On the turn, they both check.
On the river, Betty bets, and Bob makes his disappointment known before folding face down. It doesn’t matter if Bob’s griping is calamitous or discreet. The effect on Betty’s bankroll is the same. It gets bigger, because Bob’s range got smaller. Betty knows Bob did not lay down a pair. Would he have? Maybe not. She’s thinking ahead. And Betty learned that Bob likes to raise a draw on the flop, so now she has a line on Bob’s tendencies in some common situations. Bob loses a lot of money to Betty on sixth street.
Hole cards: AK of hearts vs 88
Flop: Kc-Qc-8h (Top pair vs a set of eights.)
Turn: 9 of hearts (The AK picked up a flush draw)
River: 2 of hearts (Nut flush beats three eights)
They go all-in on the flop, with Betty as the last aggressor. Right away she rolls her top-pair top-kicker. Bob doesn’t show his hand, but he does show some relief, which means 1) he doesn’t have the the nuts (pocket kings), and 2) he has Betty beat. At that moment, even with a draw-heavy board, Betty is able to shrink Bob’s range down to QQ, 88, KQ, K8 or Q8.
The river comes. It’s a spade. Betty hits the flush. Bob mucks face down and throws a tiny tantrum and by doing so he confirms Betty’s hypothesis: that Bob had flopped big. And now Betty can mentally replay the hand and learn something about how Bob plays and acts when he flops a set or two pair.
The flop is: K-Q-8. They get all-in on the flop as before, and this time Bob is the last aggressor. He is therefore rule-bound to show first.
The dealer deals the turn and river. Final board:
Kd-Qd-8s, 9s, 2s.
As soon as the river card hits the table, Bob shows his hand in tempo. He has the nut flush. Betty folds gracefully and becomes still. What is her range in Bob’s mind? Or anyone else’s.

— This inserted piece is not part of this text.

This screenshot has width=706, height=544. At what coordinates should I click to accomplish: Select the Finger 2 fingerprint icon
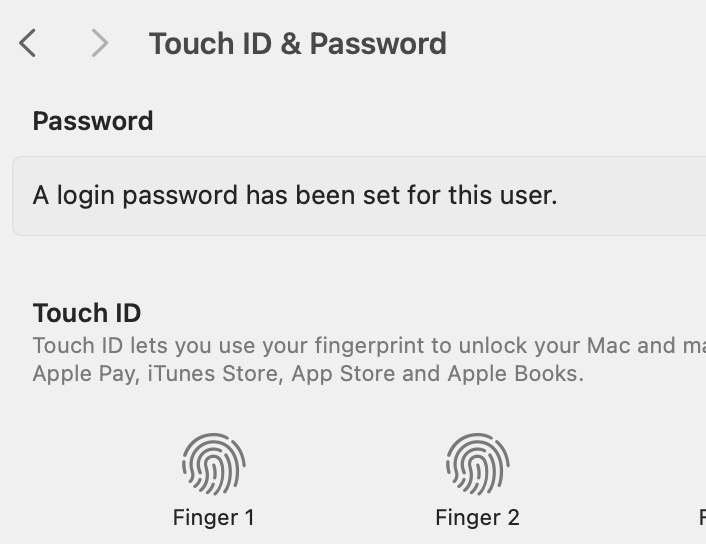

Maybe she too had AK and got sucked out on for half the pot. Or maybe she flopped two pair, or a set, and she had Bob beat on the flop and turn. Or maybe she had a big draw with J-10 of clubs, or J-9 or 10-9 of clubs, or maybe even A8 of clubs. Or maybe she had something like pocket jacks and she thought Bob was out of line and gambling it up, or maybe…
Here’s what we know. We know she either missed a draw, or she got sucked out on. That’s it. And that’s all we can ever know about Betty. When you replay a Betty hand in your mind to get a retroactive read on how she plays drawing hands and made hands, the only info you have to work with is the betting itself, and the occasional showdown. It’s like playing against an online opponent, without a HUD.
Hole cards: Pocket pair vs pocket pair
On this hand, the effective stack size is $300 or less. Small enough that these two could get it in preflop with pair vs pair. It could be AA vs KK, or 99 vs 66. For the purpose of this example, what matters is:
- The lower pair makes the final preflop raise and must show first.
- The lower pair sucks out on the higher pair and wins the pot.
In this scenario, if Betty cracks Bob, Bob will use his words and actions to make sure the world knows about his bad luck. And if he has aces or kings, he’ll probably just turn them over. When he does that, it’s good for Betty twice. She can replay the hand to get a read on how Bob plays the biggest pairs before the flop, and she can smell tilt.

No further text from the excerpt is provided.